▶ [Problem details]:
Print the material below, starting with the line that contains "Task: Open the Home menu item" and going on through the end. Leave the pictures out.

▶ [Provided data]:
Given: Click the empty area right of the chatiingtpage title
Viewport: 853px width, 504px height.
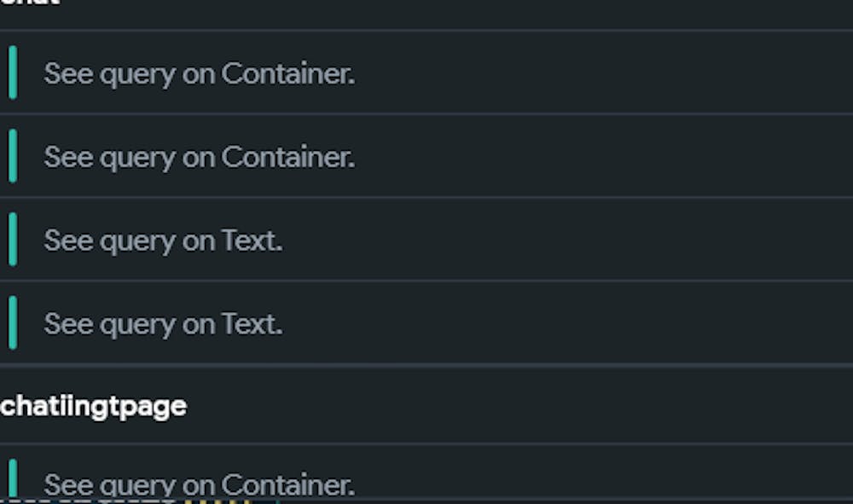Looking at the screenshot, I should (512, 406).
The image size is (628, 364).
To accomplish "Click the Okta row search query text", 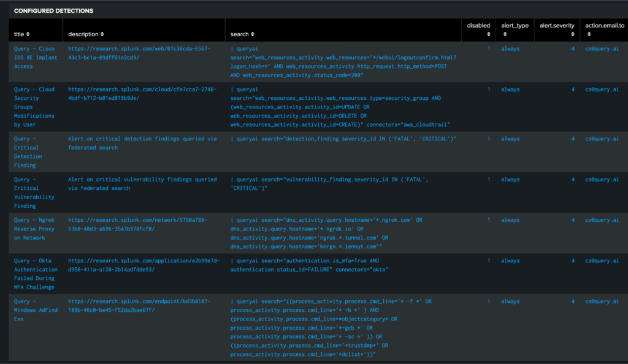I will (x=310, y=265).
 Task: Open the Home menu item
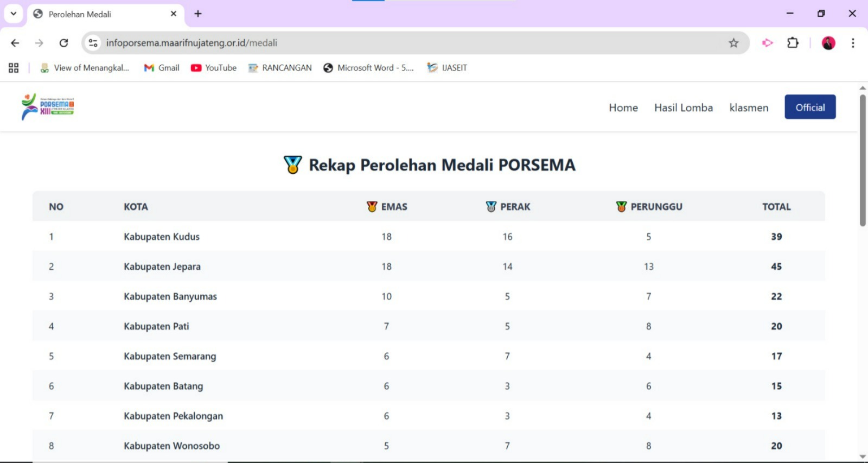pos(623,107)

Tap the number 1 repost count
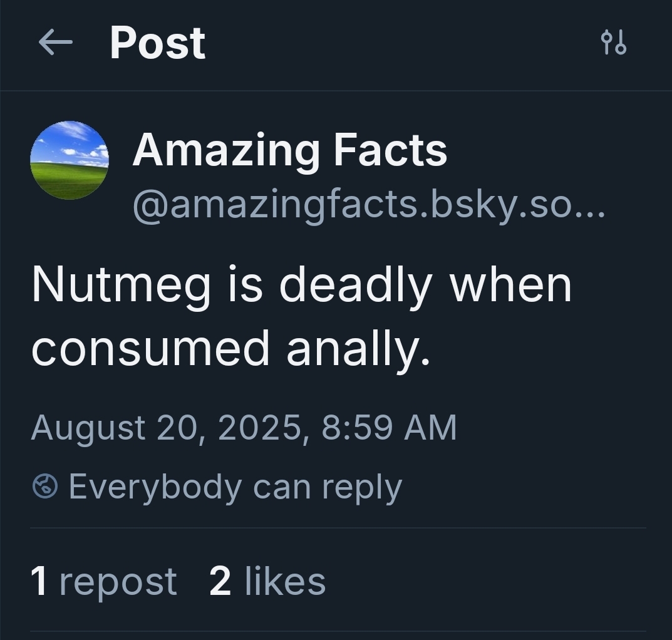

▶ [Exercise solution]:
 Task: Open the Home menu item
pos(623,107)

Tap the number 1 repost count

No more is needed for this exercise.